A Operação Spare mirou em 25 endereços em São Paulo e em outras cidades paulistas, a procura do empresário Flávio Silvério Siqueira, conhecido como Flavinho, apontado como o chefe do esquema de venda de combustíveis adulterados. Ele é suspeito de lavar dinheiro do crime organizado usando postos de gasolina, motéis e franquias como fachada.

As investigações da Receita Federal apontaram que a rede, que inclui 267 postos de combustíveis ativos, movimentou mais de R$ 4,5 bilhões entre 2020 e 2024, mas recolheu apenas 0,1% desse valor em tributos federais, uma fração insignificante em comparação à média do setor. Além disso, a operação identificou 140 postos de fachada que movimentaram mais de R$ 2 bilhões sem realizar uma única operação real.

A nova ação reforça as descobertas da Operação Carbono Oculto, que em julho abalou o mercado financeiro e logístico.

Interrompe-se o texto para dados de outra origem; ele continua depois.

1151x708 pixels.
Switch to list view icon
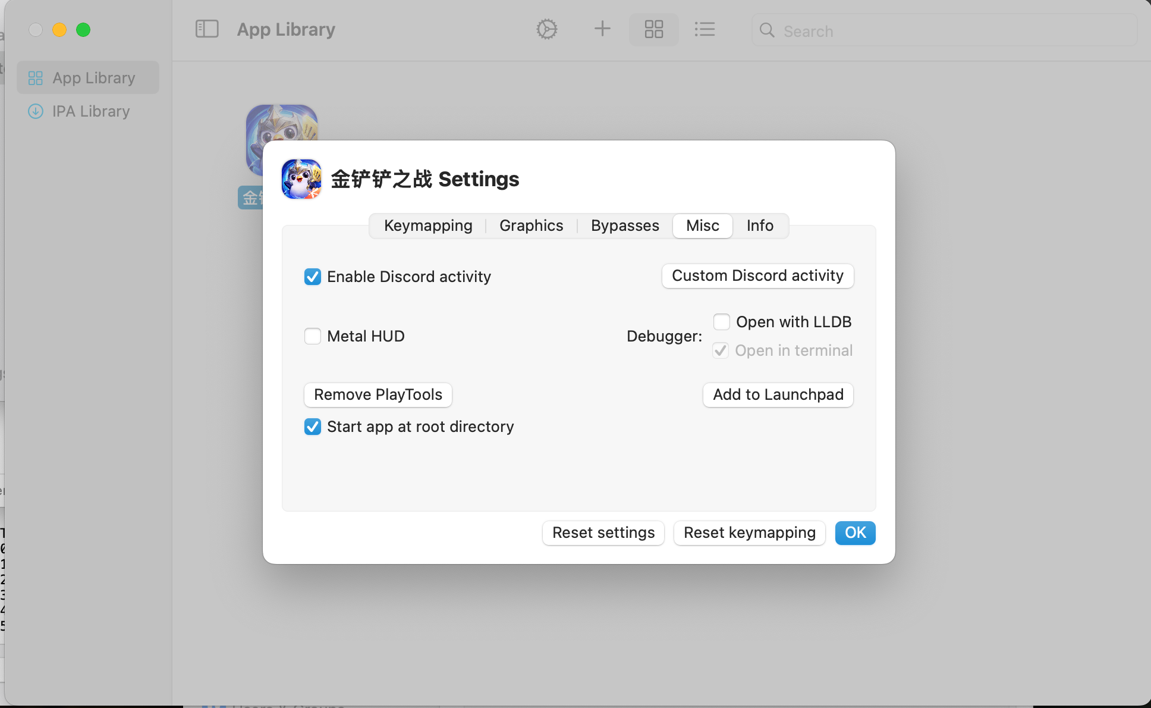tap(705, 29)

A megaoperação, que teve desdobramentos em dez estados, incluindo Mato Grosso, revelou uma atuação multifacetada do PCC. Na ocasião, um dos alvos da operação, que se escondia em Rondonópolis, foi procurado pela Polícia Federal, mas a investigação confirmou que nenhum posto de combustível de Rondonópolis ou Mato Grosso estava envolvido nas atividades ilícitas de adulteração ou lavagem de dinheiro.

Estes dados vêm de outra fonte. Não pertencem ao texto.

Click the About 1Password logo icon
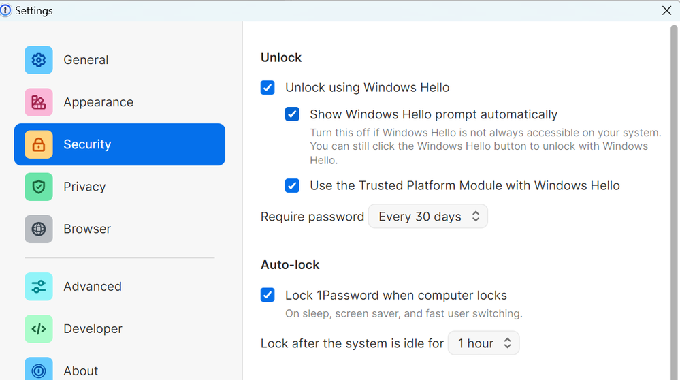 pyautogui.click(x=39, y=370)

A rede criminosa, segundo as autoridades, controlava 40 fundos de investimento com patrimônio de mais de R$ 30 bilhões, financiava usinas e transportadoras, e importava irregularmente produtos para adulterar combustíveis. Além disso, a investigação apontou que a organização usava fintechs e maquininhas de cartão para movimentar R$ 46 bilhões sem rastreamento, uma verdadeira lavanderia de dinheiro.

O uso de empresas de fachada, laranjas e contadores com procuração para centenas de empresas mostra a complexidade do esquema. No entanto, as ações da Polícia Federal e da Receita Federal demonstram o esforço do governo em desarticular a estrutura financeira do PCC, cortando a principal fonte de receita da facção e reforçando a luta contra o crime organizado em nível nacional.